Bizot, avec qui je partage (presque) tout, me dit trouver mon obsession actuelle des films de François Truffaut (presque[2]) aussi exotique que ma passion pour l’Olympique de Marseille. Non qu’il supporte le Paris-Qatar-Saint-Germain, ce qu’à Dieu ne plaise, mais autant le spectacle d’un match de rugby (surtout France-Angleterre) éveille en lui des émotions qui, pour être prévisibles (l’Angleterre gagne à la fin), n’en sont pas moins puissantes et incontrôlables, autant l’idée même du football ne provoque chez lui que l’indifférence ou l’invincible ennui.
François Truffaut avait-il le moindre intérêt pour le sport ? Pas que je sache, et il n’y en a, sauf erreur, aucun indice dans ses quatorze films. Des Quatre Cents Coups (1959) à Vivement dimanche (1983), pas un stade, pas un ballon rond ou ovale et si le jeune Antoine Doinel/Jean-Pierre Léaud court sur une plage, ce n’est pas en mode Chariots de feu pour se préparer aux Jeux olympiques, mais pour échapper aux rigueurs du centre où il est « rééduqué », c’est-à-dire détenu. On doit bien voir tel ou tel personnage à bicyclette, mais c’est pas l’ambiance Tour de France ou Paris-Roubaix. Pour en revenir à Doinel, l’effort physique et la concentration mentale ne sont pas absents de sa carrière mais rien dans ses vies professionnelles (de réceptionniste d’hôtel, de détective privé, de coloriste de fleurs, de vendeur de chaussures, de réparateur de télévisions, d’écrivain) ou dans sa vie privée n’indique le moindre goût pour la pratique ou le spectacle du sport.
Ça y est, j’ai trouvé un point commun entre Truffaut et Bizot : ils s’en foutent du foot.

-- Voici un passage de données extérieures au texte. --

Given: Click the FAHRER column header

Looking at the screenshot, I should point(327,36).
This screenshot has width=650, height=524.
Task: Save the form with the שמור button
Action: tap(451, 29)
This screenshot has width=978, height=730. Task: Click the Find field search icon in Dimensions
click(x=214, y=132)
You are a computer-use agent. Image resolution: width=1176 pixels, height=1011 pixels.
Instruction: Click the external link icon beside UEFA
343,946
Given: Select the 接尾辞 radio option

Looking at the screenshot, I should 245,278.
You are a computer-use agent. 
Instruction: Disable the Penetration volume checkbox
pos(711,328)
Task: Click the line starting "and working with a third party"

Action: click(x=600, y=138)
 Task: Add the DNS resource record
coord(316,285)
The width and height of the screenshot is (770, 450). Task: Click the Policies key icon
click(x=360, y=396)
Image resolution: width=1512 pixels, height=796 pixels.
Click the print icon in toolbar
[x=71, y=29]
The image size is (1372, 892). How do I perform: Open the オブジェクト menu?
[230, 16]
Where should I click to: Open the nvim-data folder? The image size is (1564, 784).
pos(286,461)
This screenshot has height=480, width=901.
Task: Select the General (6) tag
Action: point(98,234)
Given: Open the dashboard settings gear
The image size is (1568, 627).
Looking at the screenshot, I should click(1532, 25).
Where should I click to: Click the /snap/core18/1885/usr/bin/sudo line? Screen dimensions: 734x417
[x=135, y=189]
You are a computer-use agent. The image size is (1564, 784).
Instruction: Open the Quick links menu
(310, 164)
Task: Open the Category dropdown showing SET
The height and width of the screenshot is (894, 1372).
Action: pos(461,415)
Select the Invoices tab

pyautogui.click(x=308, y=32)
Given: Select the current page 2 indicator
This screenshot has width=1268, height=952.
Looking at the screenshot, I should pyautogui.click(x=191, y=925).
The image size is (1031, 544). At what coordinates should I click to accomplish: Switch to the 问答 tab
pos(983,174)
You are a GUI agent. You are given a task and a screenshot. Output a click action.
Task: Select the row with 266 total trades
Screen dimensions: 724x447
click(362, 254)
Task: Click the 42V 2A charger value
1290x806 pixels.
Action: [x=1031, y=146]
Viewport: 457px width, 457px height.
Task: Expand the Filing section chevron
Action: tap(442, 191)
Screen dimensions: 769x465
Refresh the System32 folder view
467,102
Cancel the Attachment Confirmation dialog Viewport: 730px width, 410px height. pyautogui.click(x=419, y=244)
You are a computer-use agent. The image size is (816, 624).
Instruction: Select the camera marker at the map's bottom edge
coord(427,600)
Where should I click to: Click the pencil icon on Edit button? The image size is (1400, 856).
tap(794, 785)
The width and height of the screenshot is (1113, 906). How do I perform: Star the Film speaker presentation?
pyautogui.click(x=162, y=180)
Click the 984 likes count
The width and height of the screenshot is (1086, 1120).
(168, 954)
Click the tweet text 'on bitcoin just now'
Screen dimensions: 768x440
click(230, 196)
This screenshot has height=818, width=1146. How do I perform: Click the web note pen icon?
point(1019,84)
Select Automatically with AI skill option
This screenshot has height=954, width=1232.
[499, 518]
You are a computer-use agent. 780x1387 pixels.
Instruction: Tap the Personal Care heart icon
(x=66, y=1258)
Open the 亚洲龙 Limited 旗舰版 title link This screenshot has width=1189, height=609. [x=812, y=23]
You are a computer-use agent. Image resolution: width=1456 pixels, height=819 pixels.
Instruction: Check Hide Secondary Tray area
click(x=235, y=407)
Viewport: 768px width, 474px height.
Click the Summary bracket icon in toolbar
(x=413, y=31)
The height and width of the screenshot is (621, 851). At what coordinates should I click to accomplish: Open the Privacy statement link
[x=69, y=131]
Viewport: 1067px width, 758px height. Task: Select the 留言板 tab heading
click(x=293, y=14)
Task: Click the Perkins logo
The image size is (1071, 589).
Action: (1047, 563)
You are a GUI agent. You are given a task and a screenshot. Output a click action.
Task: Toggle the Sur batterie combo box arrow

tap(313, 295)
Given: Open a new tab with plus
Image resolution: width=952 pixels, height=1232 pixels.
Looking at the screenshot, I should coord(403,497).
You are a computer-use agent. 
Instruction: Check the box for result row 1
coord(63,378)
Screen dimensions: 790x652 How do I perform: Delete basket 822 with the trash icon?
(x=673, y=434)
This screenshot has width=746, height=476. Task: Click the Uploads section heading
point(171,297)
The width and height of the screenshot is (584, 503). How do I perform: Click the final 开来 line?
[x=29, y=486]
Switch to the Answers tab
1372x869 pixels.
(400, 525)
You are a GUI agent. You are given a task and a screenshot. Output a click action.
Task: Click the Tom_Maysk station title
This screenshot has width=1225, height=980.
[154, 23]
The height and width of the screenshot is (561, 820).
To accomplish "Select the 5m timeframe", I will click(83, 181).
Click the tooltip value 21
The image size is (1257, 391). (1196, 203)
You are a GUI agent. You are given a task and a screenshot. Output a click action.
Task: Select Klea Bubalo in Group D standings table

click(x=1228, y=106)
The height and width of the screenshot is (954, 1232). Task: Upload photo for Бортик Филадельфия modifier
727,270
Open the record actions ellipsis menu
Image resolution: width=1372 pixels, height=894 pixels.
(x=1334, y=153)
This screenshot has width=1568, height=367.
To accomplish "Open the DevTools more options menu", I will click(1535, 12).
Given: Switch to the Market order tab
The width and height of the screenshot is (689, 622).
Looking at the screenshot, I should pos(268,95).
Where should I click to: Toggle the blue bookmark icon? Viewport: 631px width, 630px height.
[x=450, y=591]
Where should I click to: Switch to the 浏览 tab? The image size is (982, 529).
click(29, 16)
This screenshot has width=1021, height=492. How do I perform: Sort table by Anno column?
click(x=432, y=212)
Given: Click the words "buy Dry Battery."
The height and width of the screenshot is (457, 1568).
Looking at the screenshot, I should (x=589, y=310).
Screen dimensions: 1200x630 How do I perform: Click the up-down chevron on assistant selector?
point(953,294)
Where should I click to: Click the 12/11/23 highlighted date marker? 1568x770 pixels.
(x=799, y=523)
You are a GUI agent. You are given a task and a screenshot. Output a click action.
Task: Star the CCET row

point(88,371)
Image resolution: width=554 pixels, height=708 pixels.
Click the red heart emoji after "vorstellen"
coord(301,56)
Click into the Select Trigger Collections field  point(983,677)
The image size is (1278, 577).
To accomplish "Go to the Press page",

Ce n’est qu’un début et j’avance coup sur coup les trois petits pions (non, cinq !) qui administreront à Bizot la preuve que Truffaut n’est pas si éloigné de lui qu’il le croit :
1. – Ils s’appellent tous les deux François. Tu me diras, ça va pas loin car des François, dans les années 1930 (Truffaut, 1932 ; Bizot, 1939) il y en avait des palanquées – et même des Françoise (môman, 1933.)
2. – Vers la fin de sa vie, Truffaut a tourné deux films avec Gérard Depardieu, et Bizot est le grand-père du plus jeune fils de Depardieu, Jean.
3. – Ils ont tous les deux une fille prénommée Laura.
4. – Truffaut a tourné deux films avec Deneuve en vedette et Bizot a vu une fois Deneuve entrer dans un restaurant, il y a vingt ans – je n’entre pas dans les détails, mais si j’en crois mon ami, elle n’était déjà plus ni la séduisante et dangereuse Marion Vergano de La Sirène du Mississippi, ni la séduisante et courageuse Marion Steiner du Dernier Métro.
5. – Un des écrivains fétiches de Truffaut était Proust. Je ne sais pas s’il avait lu Ernst Jünger qui, avec Marcel, est le héros littéraire de Bizot – mais pour employer une expression bizotesque (bizotienne ?), « c’est quand même pas rien ».
Bizot, je sens que tu n’es pas convaincu. Pourtant, je te promets, pas besoin de casser ta tirelire pour acheter des DVD, il y a plein de Truffaut (pas Truffauts, je crois) disponibles sur Netflix ou Mubi – je sais que tu es abonné, ne serait-ce que pour voir et revoir l’intégrale des Soprano. Je reconnais que les journées sont courtes, quand on est octogénaire, qu’on travaille depuis quarante ans sur une « somme » consacrée au bouddhisme des Khmers et qu’on a « presque fini » depuis quinze ans : quelques virgules à déplacer, quelques centaines d’articles à lire, une dizaine de gros manuscrits en sanskrit ou en khmer à consulter – sans compter le chien à nourrir – on va pas s’arrêter pour regarder The Voice ou Koh-Lanta.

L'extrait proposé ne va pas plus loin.